The result is a treasury operation that is fragmented by design. The question is whether your tools are built for it.

The Real Cost of Fragmented Banking

  • 24–72 hour visibility lag before leadership has a reliable daily cash position.
  • Finance teams manually reconciling inflows across multiple bank portals every day.
  • RERA escrow thresholds tracked by hand—and compliance gaps discovered too late.
  • Construction payments delayed because fund confirmations take too long.
  • No consolidated view when reporting to lenders, boards, or investors.

The infrastructure to solve this already exists. It is called connected banking.

What Is Connected Banking for Real Estate Developers?

Connected banking does not replace your existing bank relationships. It connects them.

It sits across all your accounts—whether with HDFC, ICICI, SBI, Axis, Kotak, or any other scheduled bank and brings them into a single unified platform. For real estate developers, this means:

  • All bank balances visible in one dashboard, updated in real time
  • Statements and transaction history are accessible from one place, from the date of connection
  • Fund transfers initiated directly from the platform—with a complete audit trail
  • Beneficiary details managed centrally, with built-in account validation

Instead of logging into separate portals to reconstruct a daily cash position, your finance team works from a single source of truth. Reconciliation that once took hours now takes minutes. And leadership gets a live view of where every rupee sits across every project, every bank, every day.

How Open’s Connected Banking Works for Real Estate

Open is built for businesses that operate across multiple bank accounts and need unified financial control. Its Connected Banking layer is structured around four focused workflows.


1. Connected Bank Balances – Full Visibility, Instantly

All your bank accounts appear in one dashboard, each with a clear identifier name for the project or entity it belongs to. Open supports connectivity with ICICI, Yes Bank, Axis, SBI, Kotak, Standard Chartered, IDFC, HSBC, and HDFC through digital or offline onboarding. Every account, in one place.

2. Statements – Access On Demand, From Any Account

View and download statements or transaction history for any connected account filtered by credit, debit, date range, or account from the day of connection. No waiting on the bank, no manual requests. Ready when you need it for RERA filings, lender reports, or audits.

3. Transactions – Initiate and Track from One Place

Initiate payments directly from the platform. Select the source account, beneficiary, payment mode (NEFT, RTGS, or IMPS), and add remarks for context. Confirm with OTP. Every payment is logged in a dedicated transaction list, a searchable audit trail of every fund movement initiated through Open.

4. Beneficiaries –  Centralised and Validated

All vendor and contractor accounts are saved centrally. Add a new beneficiary by entering the account number, and IFSC Open validates the bank details in real time. A display name makes payees easy to identify. No re-entry, no errors, no spreadsheets.

Stop logging into multiple bank portals

Get real-time cash visibility from one unified dashboard.

Explore Connected Banking

The RERA Compliance Layer: Why Real-Time Visibility Matters More Than You Think

RERA escrow compliance is one of the most operationally demanding requirements in Indian real estate. The mandate is clear: 70% of all buyer collections must be deposited into a project-specific escrow account, and withdrawals must be approved by three certified professionals: an engineer, an architect, and a chartered accountant.

━━━━━━━━

**Problem statement:**
Please pick up the connected banking piece above where it stops, after the sentence on the three professionals who must approve escrow withdrawals.

━━━━━━━━

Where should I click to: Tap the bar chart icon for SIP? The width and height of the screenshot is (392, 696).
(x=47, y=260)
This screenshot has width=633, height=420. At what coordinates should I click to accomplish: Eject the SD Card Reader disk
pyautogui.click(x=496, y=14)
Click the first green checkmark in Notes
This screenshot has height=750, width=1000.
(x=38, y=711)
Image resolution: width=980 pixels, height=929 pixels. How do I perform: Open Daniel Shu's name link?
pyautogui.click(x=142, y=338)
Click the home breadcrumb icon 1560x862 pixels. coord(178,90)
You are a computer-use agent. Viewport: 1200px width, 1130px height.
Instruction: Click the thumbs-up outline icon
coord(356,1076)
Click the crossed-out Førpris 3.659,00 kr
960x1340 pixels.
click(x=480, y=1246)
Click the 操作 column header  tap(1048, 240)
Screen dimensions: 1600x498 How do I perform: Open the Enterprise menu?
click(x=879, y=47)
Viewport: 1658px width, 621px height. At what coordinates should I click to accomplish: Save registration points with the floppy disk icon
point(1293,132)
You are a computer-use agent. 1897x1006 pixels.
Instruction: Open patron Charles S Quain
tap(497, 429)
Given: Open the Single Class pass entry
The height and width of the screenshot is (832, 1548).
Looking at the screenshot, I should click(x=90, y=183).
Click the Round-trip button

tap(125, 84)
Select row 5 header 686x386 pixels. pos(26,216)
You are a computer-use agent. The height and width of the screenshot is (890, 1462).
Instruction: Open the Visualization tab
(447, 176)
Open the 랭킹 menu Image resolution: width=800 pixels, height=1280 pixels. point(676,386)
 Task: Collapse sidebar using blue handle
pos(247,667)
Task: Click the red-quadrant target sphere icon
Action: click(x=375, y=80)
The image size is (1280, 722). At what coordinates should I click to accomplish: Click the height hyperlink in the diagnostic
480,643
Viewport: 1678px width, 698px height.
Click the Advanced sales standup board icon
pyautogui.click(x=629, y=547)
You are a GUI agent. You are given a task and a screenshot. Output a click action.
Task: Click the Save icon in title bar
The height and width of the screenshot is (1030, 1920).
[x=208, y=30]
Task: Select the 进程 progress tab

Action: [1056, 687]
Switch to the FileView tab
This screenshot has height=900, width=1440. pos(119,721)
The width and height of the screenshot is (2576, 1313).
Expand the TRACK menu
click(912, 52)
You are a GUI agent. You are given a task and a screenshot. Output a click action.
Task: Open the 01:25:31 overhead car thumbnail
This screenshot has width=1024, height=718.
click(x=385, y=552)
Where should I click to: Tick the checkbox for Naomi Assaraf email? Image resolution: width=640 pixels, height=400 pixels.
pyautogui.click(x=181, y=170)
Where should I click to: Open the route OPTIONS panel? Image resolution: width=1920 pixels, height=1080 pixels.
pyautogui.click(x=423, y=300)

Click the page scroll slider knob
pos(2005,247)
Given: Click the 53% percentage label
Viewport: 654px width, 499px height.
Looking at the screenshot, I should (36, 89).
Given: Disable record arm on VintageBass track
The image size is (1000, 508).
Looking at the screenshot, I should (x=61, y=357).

━━━━━━━━

**Answer:**
In practice, most compliance issues do not arise from intent. They arise from visibility gaps. A batch of collections arrives a day late. A construction payment goes out based on yesterday’s figures. Without a real-time view of escrow balances across all projects, even well-managed finance teams can breach thresholds unintentionally and discover the problem only during a quarterly review or an audit.

Recent regulatory direction has moved clearly toward digital monitoring and API-enabled tracking for escrow compliance, reinforcing the expectation that developers have systems in place to track inflows and outflows continuously, not just periodically.

Connected banking directly addresses this. When all project accounts are visible in one platform, finance teams can monitor escrow balances daily, validate that collections are being routed correctly, and flag any threshold risk before it becomes a compliance problem.

What Real Estate Finance Teams Should Be Able to See—Every Day

→ Project-wise bank balances across all connected accounts
→ Daily collections vs. expected inflows by project
→ Outgoing payments with remarks and a complete audit trail
→ Validated beneficiary records ready for vendor payouts
→ Downloadable statements for RERA filings and lender reporting

Why This Matters More as Your Project Pipeline Grows

As developers scale, complexity increases in a predictable pattern: more projects, more buyers, more bank accounts, more compliance obligations. What cannot keep pace with that growth is manual effort.

The developers who manage this transition well are not the ones adding headcount to their finance teams proportionally. They are the ones building systems where one platform provides a complete, real-time picture across every account and every project, so decisions are made on current data, not yesterday’s reconciliation.

In one or two projects, fragmented banking is an inconvenience. At five or ten, it becomes a structural risk. Connected banking is how developers move from managing each project in isolation to running a portfolio with genuine financial clarity.

The Bottom Line

Real estate development in India has always been financially complex. Multiple banks, multiple projects, RERA obligations, and milestone-linked cash flows are not going away; they are the nature of the business.

What has changed is the availability of tools that can match that complexity. Connected banking gives developers something that was genuinely out of reach until recently: a single, real-time view of every bank account, every inflow, and every outgoing payment across all projects, from one platform.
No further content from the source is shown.